## Problem requirements
Below this line is a set of entries; quote exactly the lines from the line that contains "You are a computer-use agent. The width" to the line that contains "Given: Select the Draw pencil tool", both lines included.
[[ Data extracts open ]]
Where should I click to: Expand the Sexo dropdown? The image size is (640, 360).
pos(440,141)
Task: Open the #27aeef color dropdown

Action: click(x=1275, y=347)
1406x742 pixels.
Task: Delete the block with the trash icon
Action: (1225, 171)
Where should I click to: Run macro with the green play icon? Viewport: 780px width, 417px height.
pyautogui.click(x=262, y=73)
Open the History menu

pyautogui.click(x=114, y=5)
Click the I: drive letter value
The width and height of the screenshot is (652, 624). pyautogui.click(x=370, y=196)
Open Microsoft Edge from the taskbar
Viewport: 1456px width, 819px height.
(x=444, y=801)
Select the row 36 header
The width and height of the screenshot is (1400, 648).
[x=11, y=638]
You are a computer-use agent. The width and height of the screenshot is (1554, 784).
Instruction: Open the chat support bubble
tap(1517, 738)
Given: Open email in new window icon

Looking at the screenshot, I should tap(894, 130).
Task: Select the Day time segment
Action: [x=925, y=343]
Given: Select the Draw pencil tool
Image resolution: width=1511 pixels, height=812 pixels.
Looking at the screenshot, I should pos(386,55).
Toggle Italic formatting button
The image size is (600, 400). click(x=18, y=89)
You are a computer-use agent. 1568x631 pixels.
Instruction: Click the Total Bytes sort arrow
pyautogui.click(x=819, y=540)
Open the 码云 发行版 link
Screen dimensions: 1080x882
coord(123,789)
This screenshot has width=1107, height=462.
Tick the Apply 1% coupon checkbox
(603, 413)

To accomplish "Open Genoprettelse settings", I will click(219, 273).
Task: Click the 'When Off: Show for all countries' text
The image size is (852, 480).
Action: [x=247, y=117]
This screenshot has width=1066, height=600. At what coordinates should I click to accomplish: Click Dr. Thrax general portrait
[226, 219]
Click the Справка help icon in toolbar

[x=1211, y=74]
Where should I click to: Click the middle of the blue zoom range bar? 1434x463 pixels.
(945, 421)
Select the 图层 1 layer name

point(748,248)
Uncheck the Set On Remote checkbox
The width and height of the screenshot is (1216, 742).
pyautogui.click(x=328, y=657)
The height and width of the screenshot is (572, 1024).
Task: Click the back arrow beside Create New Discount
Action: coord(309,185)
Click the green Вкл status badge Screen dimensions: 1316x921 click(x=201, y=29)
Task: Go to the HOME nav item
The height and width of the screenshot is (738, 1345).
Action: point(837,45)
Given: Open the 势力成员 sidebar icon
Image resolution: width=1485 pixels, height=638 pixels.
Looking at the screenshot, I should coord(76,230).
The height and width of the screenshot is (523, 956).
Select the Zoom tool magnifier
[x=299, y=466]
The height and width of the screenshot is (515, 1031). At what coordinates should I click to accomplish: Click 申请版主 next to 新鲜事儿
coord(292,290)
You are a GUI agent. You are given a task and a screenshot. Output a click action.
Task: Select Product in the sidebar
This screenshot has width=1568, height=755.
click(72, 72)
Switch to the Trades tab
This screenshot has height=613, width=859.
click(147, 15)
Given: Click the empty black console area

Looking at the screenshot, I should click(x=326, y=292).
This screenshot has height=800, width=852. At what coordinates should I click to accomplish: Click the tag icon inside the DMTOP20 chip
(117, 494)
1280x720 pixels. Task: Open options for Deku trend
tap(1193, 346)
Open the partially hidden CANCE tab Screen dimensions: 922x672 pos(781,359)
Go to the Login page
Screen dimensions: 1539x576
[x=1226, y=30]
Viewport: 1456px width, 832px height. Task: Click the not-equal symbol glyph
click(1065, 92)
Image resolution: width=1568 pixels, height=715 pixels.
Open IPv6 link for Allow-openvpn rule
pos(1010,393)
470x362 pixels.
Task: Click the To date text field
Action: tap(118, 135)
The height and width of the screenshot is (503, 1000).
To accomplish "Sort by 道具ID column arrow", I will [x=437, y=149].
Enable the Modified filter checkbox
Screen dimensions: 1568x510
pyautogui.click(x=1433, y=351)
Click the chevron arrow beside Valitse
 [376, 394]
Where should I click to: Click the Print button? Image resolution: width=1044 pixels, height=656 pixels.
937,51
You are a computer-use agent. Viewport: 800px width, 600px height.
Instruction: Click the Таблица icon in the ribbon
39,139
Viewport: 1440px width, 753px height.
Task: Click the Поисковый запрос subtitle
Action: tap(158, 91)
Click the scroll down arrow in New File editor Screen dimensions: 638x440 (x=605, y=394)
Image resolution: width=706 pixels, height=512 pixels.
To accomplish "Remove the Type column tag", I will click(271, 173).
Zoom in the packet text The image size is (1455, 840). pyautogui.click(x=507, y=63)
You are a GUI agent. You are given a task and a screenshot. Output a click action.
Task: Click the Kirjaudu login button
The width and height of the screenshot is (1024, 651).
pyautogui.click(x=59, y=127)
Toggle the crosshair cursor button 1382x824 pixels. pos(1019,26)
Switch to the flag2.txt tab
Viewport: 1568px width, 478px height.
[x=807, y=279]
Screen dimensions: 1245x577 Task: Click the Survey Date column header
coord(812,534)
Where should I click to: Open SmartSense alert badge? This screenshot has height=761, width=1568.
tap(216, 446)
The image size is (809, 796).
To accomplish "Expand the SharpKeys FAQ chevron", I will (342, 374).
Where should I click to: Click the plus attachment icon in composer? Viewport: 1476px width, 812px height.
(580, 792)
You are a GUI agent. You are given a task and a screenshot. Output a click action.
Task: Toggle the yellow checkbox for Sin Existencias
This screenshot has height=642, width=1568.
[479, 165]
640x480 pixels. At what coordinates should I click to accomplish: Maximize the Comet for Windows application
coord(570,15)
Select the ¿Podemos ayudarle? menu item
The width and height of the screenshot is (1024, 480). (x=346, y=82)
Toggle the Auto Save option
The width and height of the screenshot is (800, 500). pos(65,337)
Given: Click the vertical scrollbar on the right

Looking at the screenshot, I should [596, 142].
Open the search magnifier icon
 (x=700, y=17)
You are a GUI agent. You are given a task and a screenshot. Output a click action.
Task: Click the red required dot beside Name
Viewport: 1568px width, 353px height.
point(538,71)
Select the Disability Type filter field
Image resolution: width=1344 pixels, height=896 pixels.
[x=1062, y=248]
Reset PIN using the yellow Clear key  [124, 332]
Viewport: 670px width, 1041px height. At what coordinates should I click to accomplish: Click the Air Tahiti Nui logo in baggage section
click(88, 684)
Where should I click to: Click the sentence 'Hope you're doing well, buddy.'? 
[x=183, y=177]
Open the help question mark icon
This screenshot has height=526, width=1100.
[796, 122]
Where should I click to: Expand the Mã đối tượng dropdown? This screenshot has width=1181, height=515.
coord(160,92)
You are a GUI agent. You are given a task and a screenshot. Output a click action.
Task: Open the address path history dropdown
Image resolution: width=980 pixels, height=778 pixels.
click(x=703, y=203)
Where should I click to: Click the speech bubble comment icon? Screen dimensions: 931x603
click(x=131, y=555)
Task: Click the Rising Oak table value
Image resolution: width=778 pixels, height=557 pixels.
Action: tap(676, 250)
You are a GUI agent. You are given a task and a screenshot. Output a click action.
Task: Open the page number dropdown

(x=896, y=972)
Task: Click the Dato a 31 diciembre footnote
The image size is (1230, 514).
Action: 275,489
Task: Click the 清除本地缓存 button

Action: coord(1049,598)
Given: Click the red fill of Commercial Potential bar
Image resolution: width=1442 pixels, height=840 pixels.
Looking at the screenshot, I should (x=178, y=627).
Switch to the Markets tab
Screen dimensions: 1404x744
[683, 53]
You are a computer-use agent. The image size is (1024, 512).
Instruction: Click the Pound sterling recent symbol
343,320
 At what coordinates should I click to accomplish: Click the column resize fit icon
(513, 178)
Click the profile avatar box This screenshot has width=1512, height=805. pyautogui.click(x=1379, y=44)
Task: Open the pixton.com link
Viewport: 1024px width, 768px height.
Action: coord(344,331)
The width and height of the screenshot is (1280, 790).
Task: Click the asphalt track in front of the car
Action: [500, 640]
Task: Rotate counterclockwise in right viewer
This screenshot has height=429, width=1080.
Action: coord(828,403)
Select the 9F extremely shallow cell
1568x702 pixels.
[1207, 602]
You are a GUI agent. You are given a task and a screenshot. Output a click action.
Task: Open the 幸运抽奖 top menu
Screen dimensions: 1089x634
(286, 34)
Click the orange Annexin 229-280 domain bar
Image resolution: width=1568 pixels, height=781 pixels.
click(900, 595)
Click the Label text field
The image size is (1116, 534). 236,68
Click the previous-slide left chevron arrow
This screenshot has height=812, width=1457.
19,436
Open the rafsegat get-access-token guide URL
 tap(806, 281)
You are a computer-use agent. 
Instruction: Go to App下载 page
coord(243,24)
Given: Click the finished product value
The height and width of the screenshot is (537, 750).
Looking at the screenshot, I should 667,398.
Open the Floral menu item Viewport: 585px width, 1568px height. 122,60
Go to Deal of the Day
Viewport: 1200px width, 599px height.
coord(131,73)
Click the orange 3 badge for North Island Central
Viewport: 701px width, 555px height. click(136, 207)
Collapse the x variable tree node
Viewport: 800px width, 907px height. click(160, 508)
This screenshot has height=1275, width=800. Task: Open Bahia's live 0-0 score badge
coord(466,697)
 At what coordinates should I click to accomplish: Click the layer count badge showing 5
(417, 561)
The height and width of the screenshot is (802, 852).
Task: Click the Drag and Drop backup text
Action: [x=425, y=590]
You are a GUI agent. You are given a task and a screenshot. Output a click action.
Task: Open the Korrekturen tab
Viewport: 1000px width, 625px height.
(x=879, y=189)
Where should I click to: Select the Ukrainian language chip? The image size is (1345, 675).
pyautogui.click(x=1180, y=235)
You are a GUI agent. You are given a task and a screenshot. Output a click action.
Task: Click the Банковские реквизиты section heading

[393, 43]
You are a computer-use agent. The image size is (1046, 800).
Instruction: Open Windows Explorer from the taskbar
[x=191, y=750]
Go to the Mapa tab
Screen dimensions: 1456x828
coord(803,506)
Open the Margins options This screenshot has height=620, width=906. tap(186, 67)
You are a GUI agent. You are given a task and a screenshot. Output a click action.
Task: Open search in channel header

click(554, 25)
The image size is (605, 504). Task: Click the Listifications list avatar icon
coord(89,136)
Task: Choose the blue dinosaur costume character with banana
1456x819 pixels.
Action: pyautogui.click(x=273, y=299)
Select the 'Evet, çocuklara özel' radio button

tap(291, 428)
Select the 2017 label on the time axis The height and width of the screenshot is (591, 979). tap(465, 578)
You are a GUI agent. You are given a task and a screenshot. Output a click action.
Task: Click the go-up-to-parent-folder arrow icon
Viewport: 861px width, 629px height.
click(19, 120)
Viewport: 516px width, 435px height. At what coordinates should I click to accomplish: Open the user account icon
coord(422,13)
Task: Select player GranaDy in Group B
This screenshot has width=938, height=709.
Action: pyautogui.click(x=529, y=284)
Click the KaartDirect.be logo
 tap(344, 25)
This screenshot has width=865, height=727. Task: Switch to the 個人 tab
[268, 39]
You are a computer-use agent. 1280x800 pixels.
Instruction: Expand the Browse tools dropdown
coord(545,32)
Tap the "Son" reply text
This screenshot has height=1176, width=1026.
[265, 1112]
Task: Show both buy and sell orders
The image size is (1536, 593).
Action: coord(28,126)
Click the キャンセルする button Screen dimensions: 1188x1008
[[ Data extracts closed ]]
## Answer area
You are a computer-use agent. The width and height of the screenshot is (1554, 784).
Instruction: Open the chat support bubble
tap(1517, 738)
Given: Open email in new window icon

Looking at the screenshot, I should tap(894, 130).
Task: Select the Day time segment
Action: [x=925, y=343]
Given: Select the Draw pencil tool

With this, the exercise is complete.